Bolivian President Evo Morales, who himself was born into a poor family in the mining city of Oruro, has told how his first experience of school life was in northern Argentina where his father went to work on the sugar harvest.
A few do make their fortune. Among the sweatshop owners are Bolivians who started out as cheap labor and “build three or four-story houses in Bolivia but keep on living in the shantytowns here,” according to Vargas.
But like most of the workers in the clandestine clothes factories, the Huancas’ dreams were quickly shattered.
“We want to return to our homeland, but in Bolivia you work to eat and nothing more,” said Huanca at the city council shelter they have called home since the closures that followed the fire shut their factory and left them jobless and homeless.
Despite everything, they hope to get work permits and another factory job — a view many illegal immigrants share.
Carrying Bolivian flags and banners reading “We’re workers, not slaves,” thousands took to the streets of Buenos Aires in the days following the blaze demanding to have their immigration status in Argentina legalized.
‘POVERTY TO SLAVERY’
Bolivian business leaders say the plight of the illegal immigrants is a symptom of successive governments’ failure to generate steady work.

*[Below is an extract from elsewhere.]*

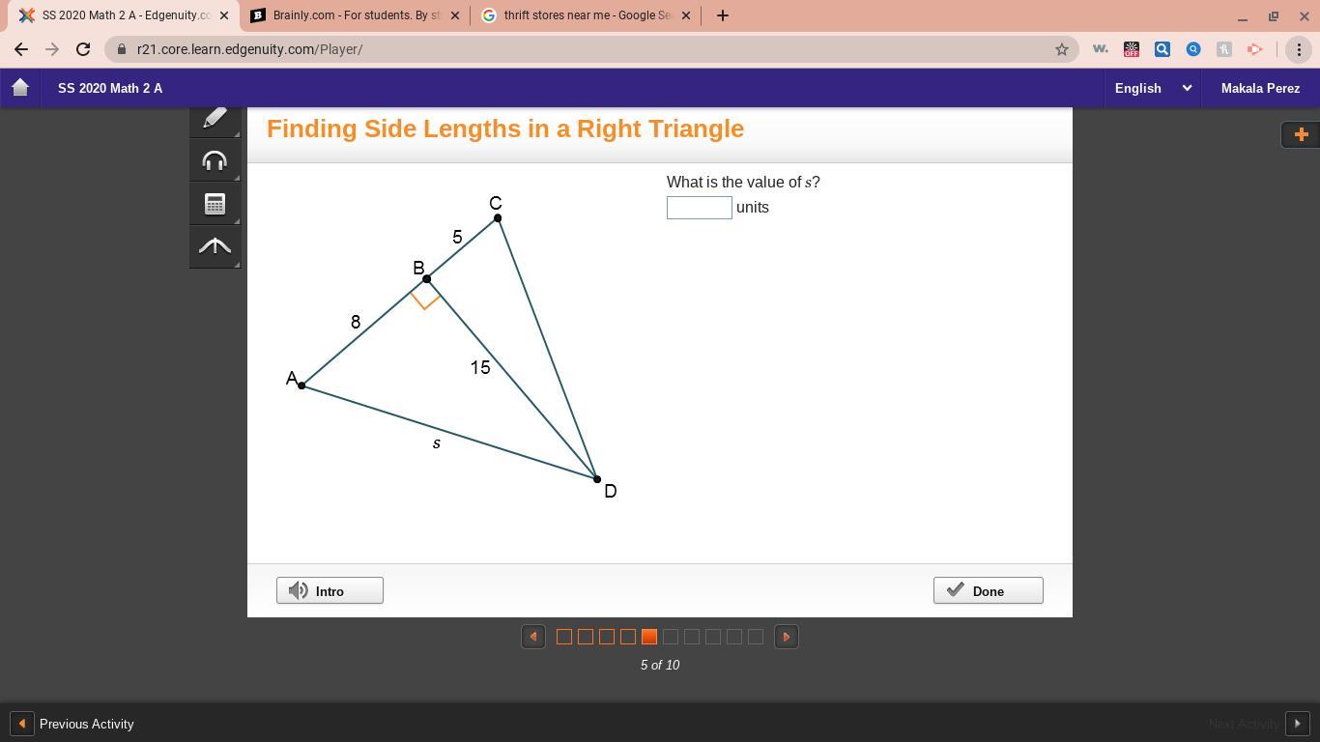Screen dimensions: 1320x742
Task: Collapse the side toolbar with the arrow
Action: tap(215, 246)
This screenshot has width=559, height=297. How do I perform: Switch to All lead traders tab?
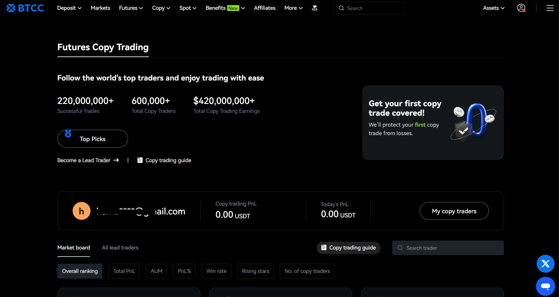tap(120, 248)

“In spite of being mistreated, they don’t want to return to Bolivia because what they value most is having a secure source of work, even more than their own dignity,” said Hans Hartmann Rivera, head of the Bolivian Foreign Trade Institute (IBCE).
They have chosen to “go from poverty to slavery” just to have the stable job Bolivia cannot offer them, he added.
According to Argentina’s Clothing Industry Chamber (CIAI), more than 50 percent of garments made in the country come from the secretive sweatshops.
Local newspapers have accused well-known, and sometimes expensive, brands of using exploitative labor.
Pablo Sonne, chief executive of the Rever Pass clothing company, says his employees work legally with good conditions.
He said firms can unknowingly have their contracts passed onto less scrupulous subcontractors and called for current laws to be tightened to put an end to the sweatshops.
“The legislation must be corrected and all the people who work here illegally must be brought into the legal circuit,” he said. “The most important thing a brand has is its reputation. No brand can grow if it uses illegality.”
Bolivian immigrant Rene, 41, who declined to give his surname, had his documents taken from him by factory bosses but managed to escape at a soccer match on a Sunday — his only time off.
“It’s slavery being carried out by our own people against their fellow countrymen,” he said. “Sometimes I feel disappointed I came to Buenos Aires.”